By Edward Talisse, Chelsea Global Advisors

Originally published on TABB Forum 

Ten years ago, no one wanted to inconvenience themselves to try to pick up a few basis points. But today's investors are falling over themselves to collect those very same basis points. Here are 6 risky strategies to combat a flattening yield curve – and why you probably should avoid them. 

Ten years ago I started working in Japan as a fixed income sales trader for an international investment bank. I was frequently called upon to travel to other parts of Asia, including Beijing, Hong Kong, Seoul, Singapore and Sydney. My mandate was to invite clients to explore the many money making opportunities available to them by trading the (G4) U.S., German, U.K. or Japanese yield curve.

The touchstone recommendation always seemed to be some combination of going long or short U.S Treasuries and establishing an offsetting position in like maturity German Bunds. Most of our trade ideas were simple variations of a basic mean reversion strategy – optimistic to pick up a few basis points along the way.

After my pitch, I was frequently met by the same incredulous reaction: "Eddie, we are not interested in making a few basis points. ... We want full points, preferably in multiples of 10." No one wanted to inconvenience themselves and stoop down to try to pick up 10, 20 or even 50 basis points! Of course, being in Asia, the clients were always very professional and extremely polite, but my colleagues and I usually left empty handed. We did not win a lot of new business out there. 

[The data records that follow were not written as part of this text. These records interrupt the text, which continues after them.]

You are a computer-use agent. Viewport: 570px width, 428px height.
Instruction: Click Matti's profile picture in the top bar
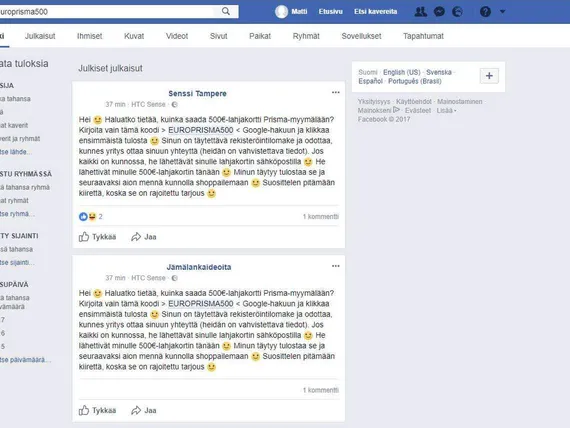tap(281, 12)
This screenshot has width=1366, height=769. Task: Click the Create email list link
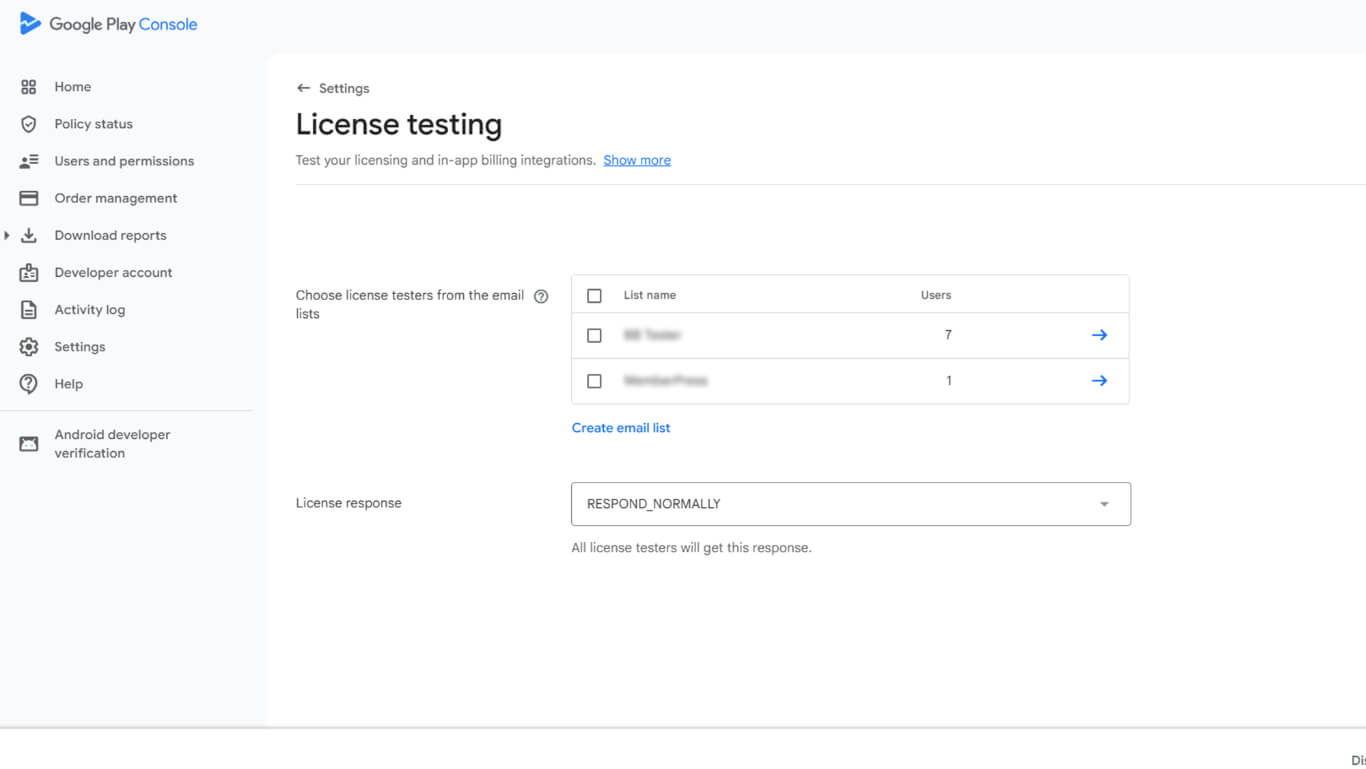coord(620,428)
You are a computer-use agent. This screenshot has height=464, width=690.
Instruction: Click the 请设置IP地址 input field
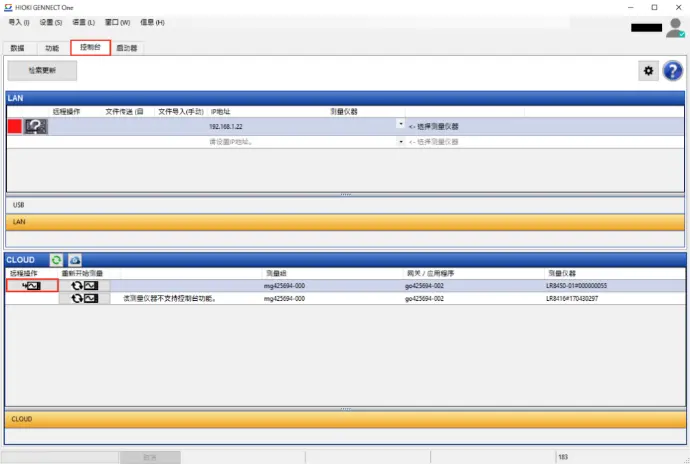coord(300,142)
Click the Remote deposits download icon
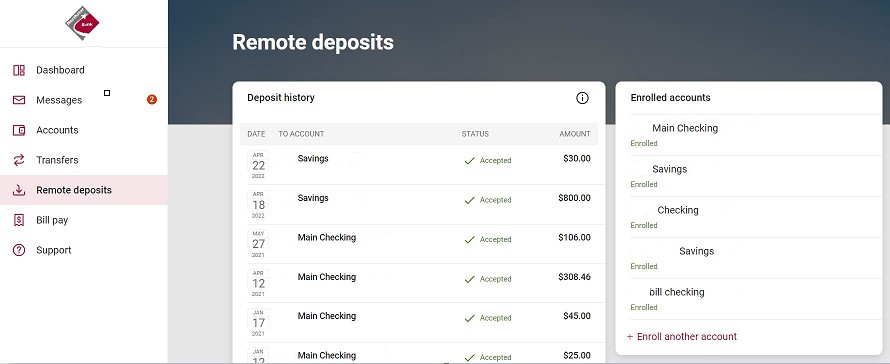Image resolution: width=890 pixels, height=364 pixels. [19, 190]
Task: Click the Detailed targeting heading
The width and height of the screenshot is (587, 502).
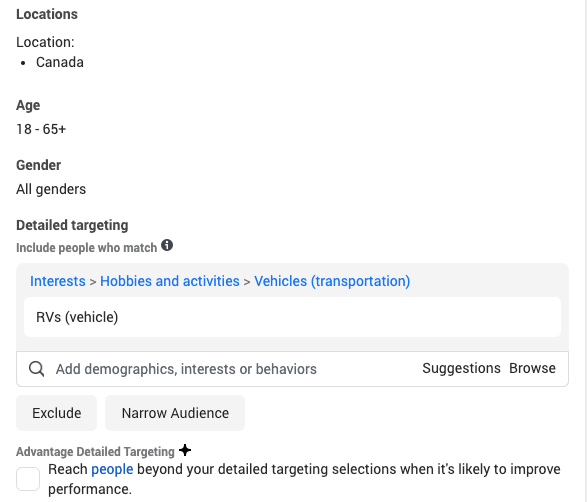Action: [x=72, y=225]
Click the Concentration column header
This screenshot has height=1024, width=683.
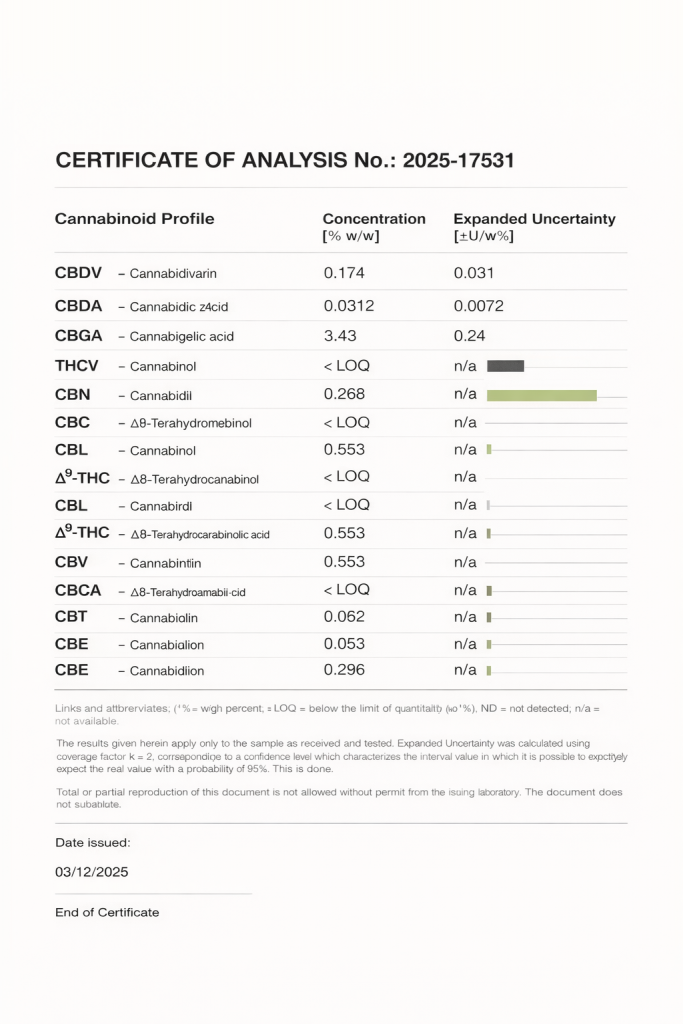click(x=373, y=219)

Back then 10y yields ranged between 4.25% and 5.25% in the U.S., U.K. and Germany and about 1.75% in Japan – so maybe some investors could afford to ignore a few basis points here and there. Well, we have all moved on since 2004 and 10y yields now range between just 0.53% in Japan and 2.72% in the U.K., with the U.S. and German yields sandwiched in the middle. Today's investors are less finicky and are now falling over themselves to collect those very same basis points.

So what do you do when you are now faced with a diminutive and none-too-generous yield curve – and you need income? Here are some (very risky) strategies:

Sell a Tail- increase leverage and borrow on margin; borrowing money to increase long exposure is effectively selling the left tail in a distribution of potential outcomes.

  • Sell Volatility- sell options outright and or engage in covered call writing.
  • Sell Convexity- or go long instruments like MBS or callable bonds.
  • Sell Quality- that is, go long lower rated, more risky instruments, such as High Yield.
  • Sell Liquidity- that is, buy highly illiquid instruments like Emerging Market debt denominated in local currency.
  • Buy Structured Products- that is doing all of the above in one handy trade.

The concern, in my view, is that all of these alternatives are now almost completely exhausted. Look at a table of Bond Benchmark Performance and you will see that just about every index is near its 52-week low in spread. That means you don't get many basis points (forget about full points!) by engaging in the highly risky strategies numbered above.

As an asset class, risky bonds look, well ... very risky. The upside is measured in basis points, while the downside is measured in points.